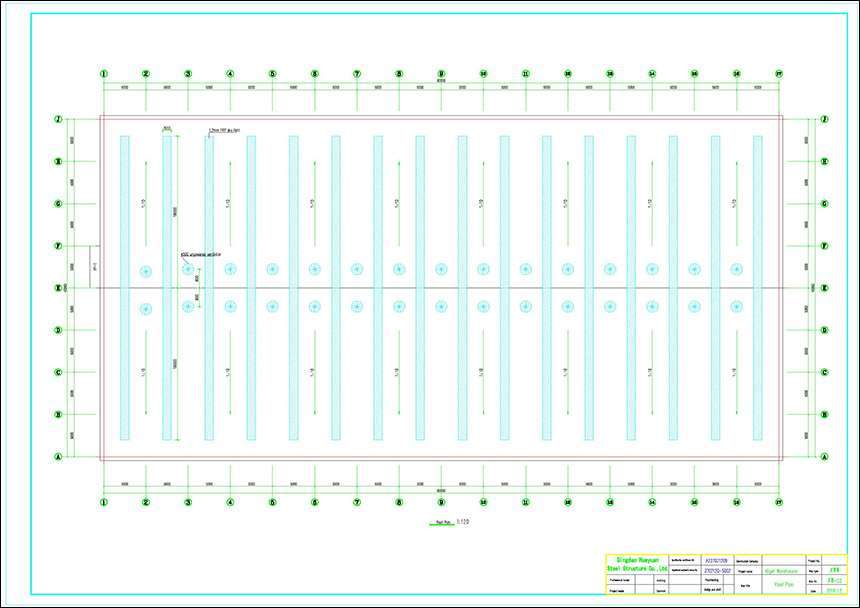Select grid bubble J at top right
This screenshot has width=860, height=608.
click(x=824, y=119)
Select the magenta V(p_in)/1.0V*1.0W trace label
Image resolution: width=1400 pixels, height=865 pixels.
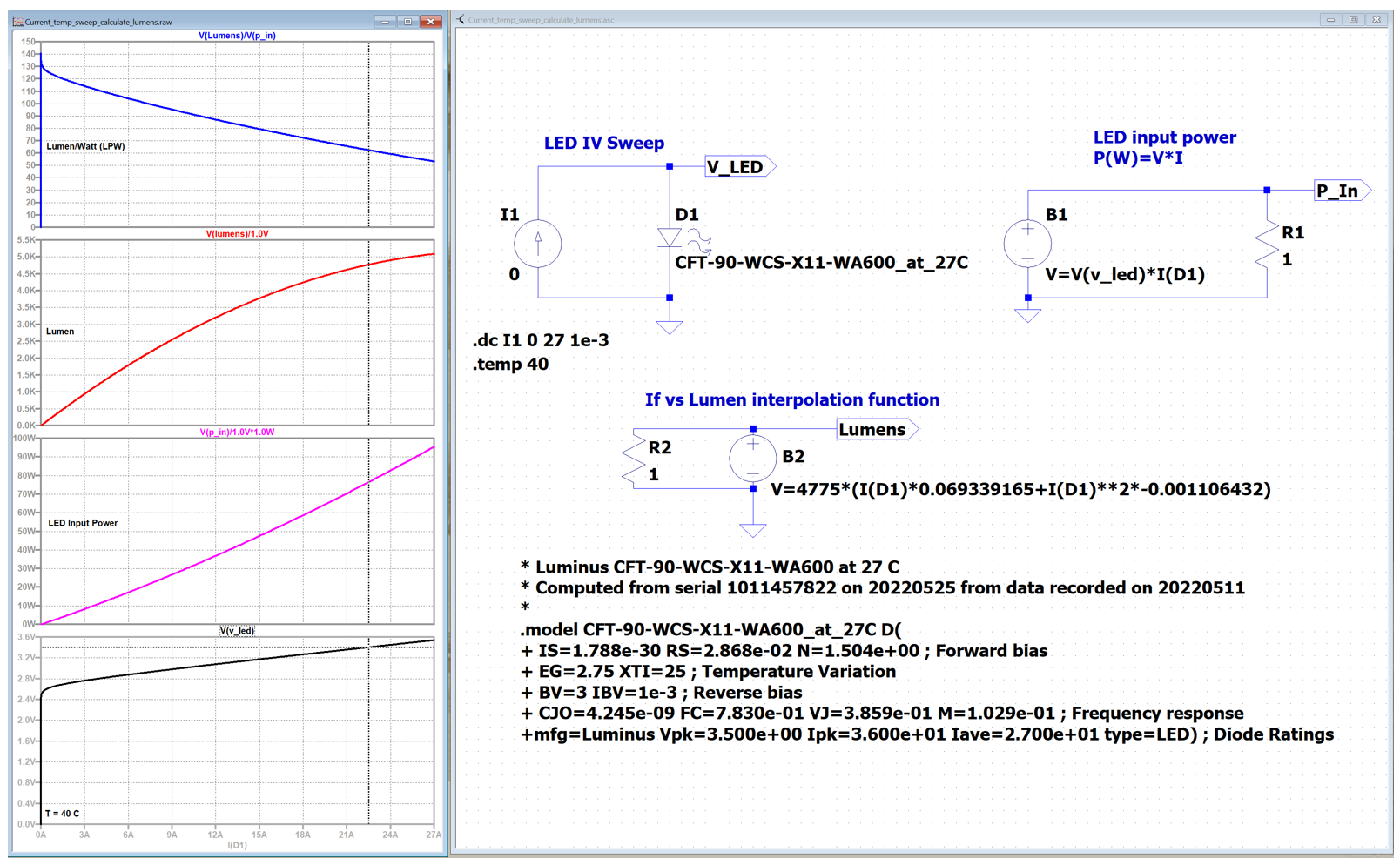tap(237, 432)
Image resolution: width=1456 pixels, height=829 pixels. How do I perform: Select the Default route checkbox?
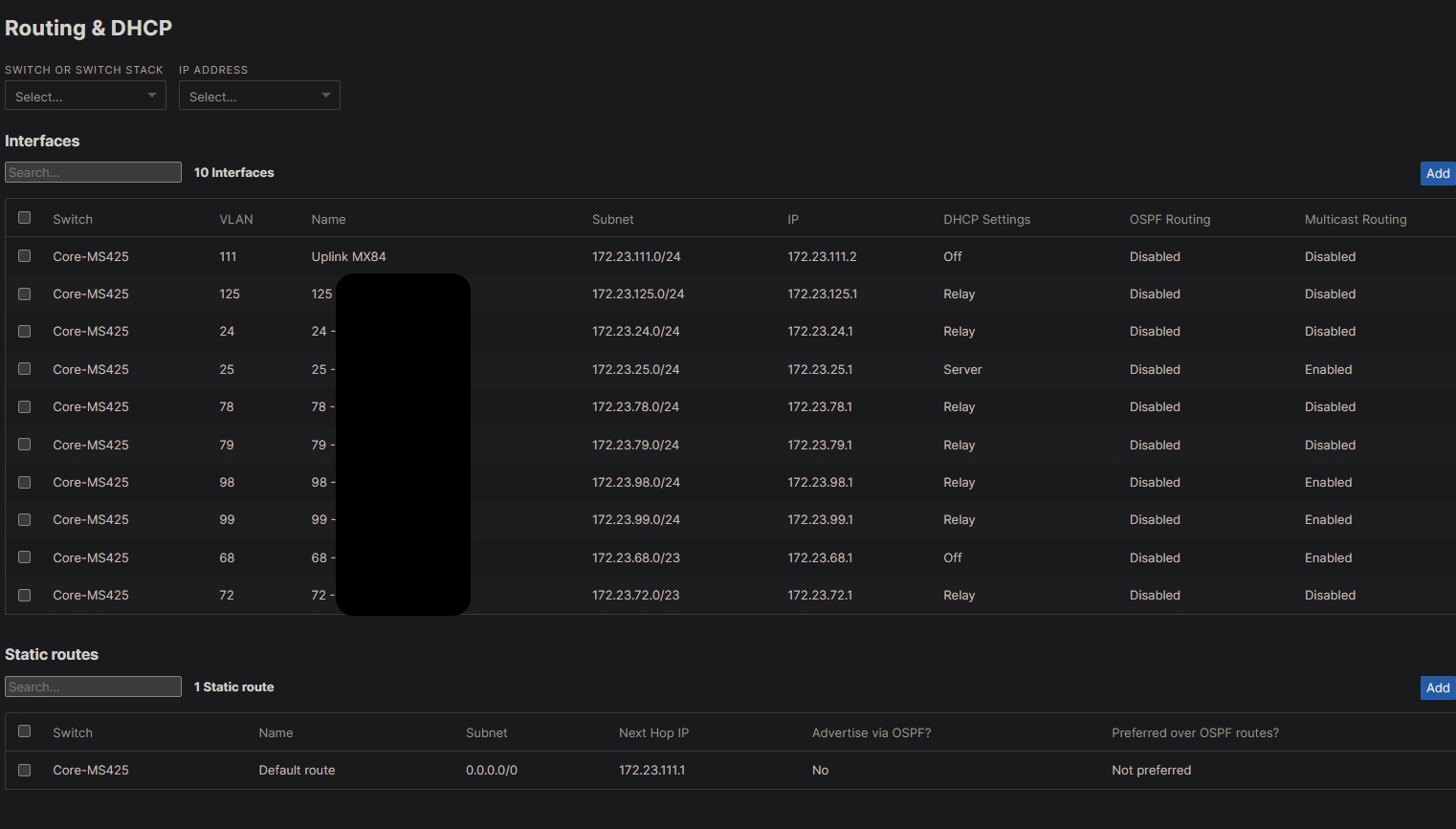coord(24,770)
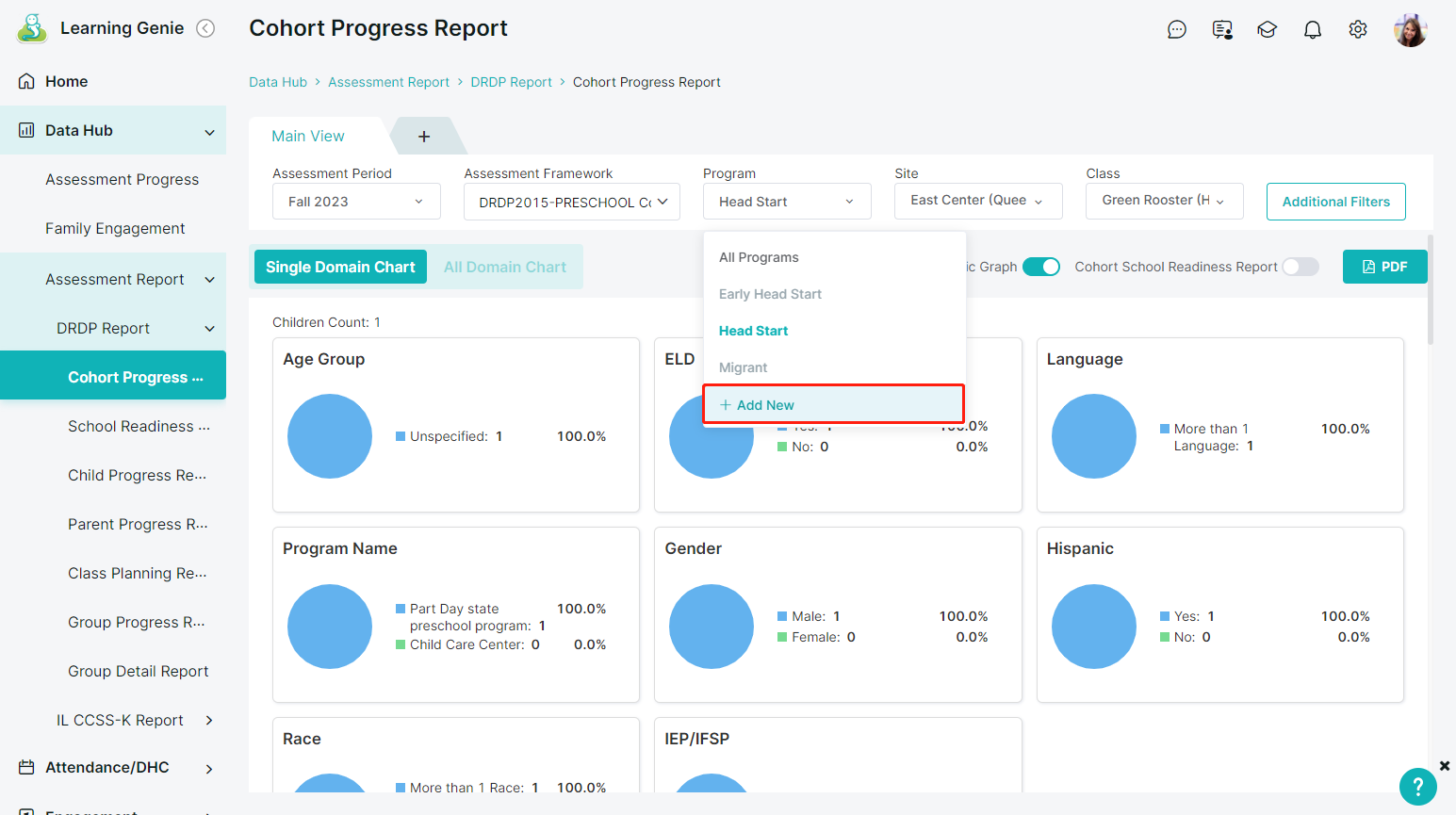Turn off the Graph toggle switch
The height and width of the screenshot is (815, 1456).
coord(1041,267)
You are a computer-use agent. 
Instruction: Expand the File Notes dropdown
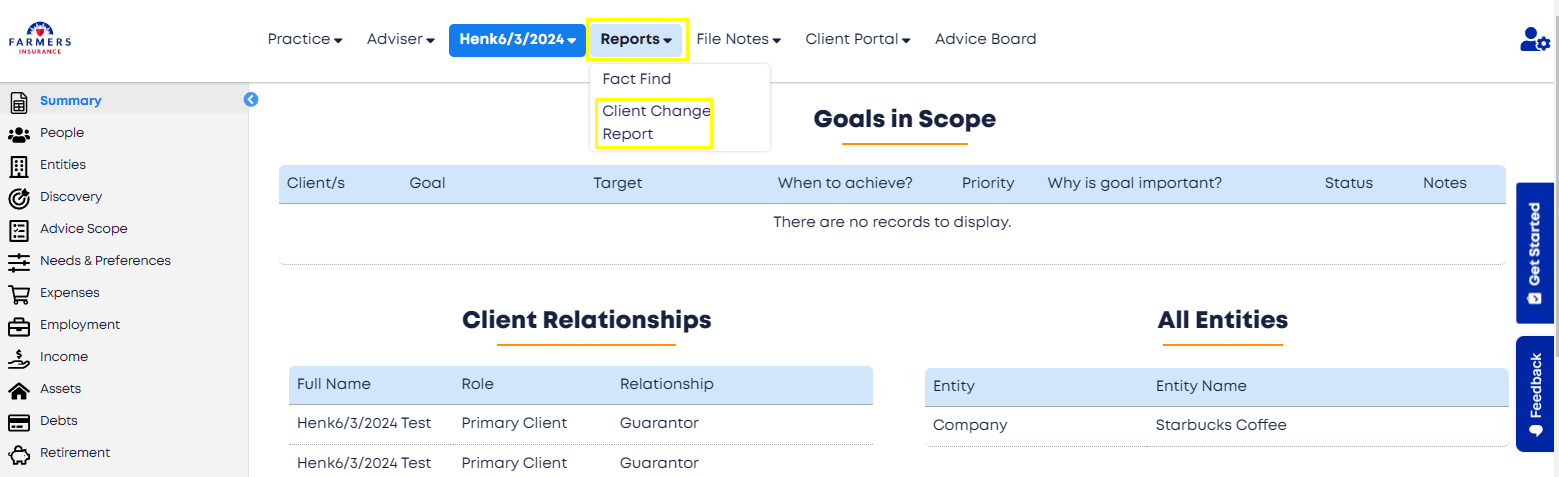click(x=738, y=40)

Problem description:
Quote word for word only the lines above from the one containing "Select the magenta" through the one containing "You are a computer-use agent.". Pictures stay out of your copy.

Response for this exercise:
Select the magenta V(p_in)/1.0V*1.0W trace label
Image resolution: width=1400 pixels, height=865 pixels.
tap(237, 432)
Image resolution: width=1456 pixels, height=829 pixels. How do I perform: Select the Default route checkbox?
coord(24,770)
Turn off the Graph toggle switch
The height and width of the screenshot is (815, 1456).
coord(1041,267)
You are a computer-use agent. 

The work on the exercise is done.